Saved entries
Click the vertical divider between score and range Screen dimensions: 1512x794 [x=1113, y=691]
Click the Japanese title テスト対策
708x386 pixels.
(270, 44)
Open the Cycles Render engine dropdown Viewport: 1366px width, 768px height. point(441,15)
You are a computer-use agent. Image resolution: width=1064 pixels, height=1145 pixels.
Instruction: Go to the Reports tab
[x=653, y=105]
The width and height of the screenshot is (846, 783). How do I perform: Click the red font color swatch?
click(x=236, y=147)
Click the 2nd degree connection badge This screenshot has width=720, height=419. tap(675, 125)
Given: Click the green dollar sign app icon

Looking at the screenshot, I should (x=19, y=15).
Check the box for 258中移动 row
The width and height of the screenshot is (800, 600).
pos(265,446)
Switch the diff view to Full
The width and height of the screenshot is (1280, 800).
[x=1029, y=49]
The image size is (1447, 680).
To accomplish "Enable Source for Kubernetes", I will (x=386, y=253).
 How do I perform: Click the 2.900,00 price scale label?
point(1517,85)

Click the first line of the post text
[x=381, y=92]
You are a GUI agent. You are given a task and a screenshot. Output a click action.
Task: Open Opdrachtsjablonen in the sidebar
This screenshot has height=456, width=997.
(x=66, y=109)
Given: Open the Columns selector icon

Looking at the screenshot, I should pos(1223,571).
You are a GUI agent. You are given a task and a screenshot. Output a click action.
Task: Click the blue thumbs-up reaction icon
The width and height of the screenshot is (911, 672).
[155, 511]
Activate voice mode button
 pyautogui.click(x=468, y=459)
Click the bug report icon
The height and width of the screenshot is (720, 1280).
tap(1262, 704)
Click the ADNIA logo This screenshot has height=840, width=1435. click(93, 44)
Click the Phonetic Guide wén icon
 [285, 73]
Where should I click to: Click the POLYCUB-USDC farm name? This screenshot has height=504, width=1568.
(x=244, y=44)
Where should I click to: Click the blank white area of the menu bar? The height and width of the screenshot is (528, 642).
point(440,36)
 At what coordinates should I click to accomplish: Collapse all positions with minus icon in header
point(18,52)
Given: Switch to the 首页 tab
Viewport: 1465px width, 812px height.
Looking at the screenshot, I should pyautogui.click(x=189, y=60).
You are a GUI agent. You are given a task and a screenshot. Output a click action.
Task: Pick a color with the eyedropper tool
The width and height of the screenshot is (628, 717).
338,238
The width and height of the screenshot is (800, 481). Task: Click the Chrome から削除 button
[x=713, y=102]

= Goal of the exercise =
Set down exactly the line that holds "Where should I click to: Click the POLYCUB-USDC" and all lines after it to the end of the data.

= Solution below =
Where should I click to: Click the POLYCUB-USDC farm name? This screenshot has height=504, width=1568.
(x=244, y=44)
Where should I click to: Click the blank white area of the menu bar? The height and width of the screenshot is (528, 642).
point(440,36)
 At what coordinates should I click to accomplish: Collapse all positions with minus icon in header
point(18,52)
Given: Switch to the 首页 tab
Viewport: 1465px width, 812px height.
Looking at the screenshot, I should pyautogui.click(x=189, y=60).
You are a GUI agent. You are given a task and a screenshot. Output a click action.
Task: Pick a color with the eyedropper tool
The width and height of the screenshot is (628, 717).
338,238
The width and height of the screenshot is (800, 481). Task: Click the Chrome から削除 button
[x=713, y=102]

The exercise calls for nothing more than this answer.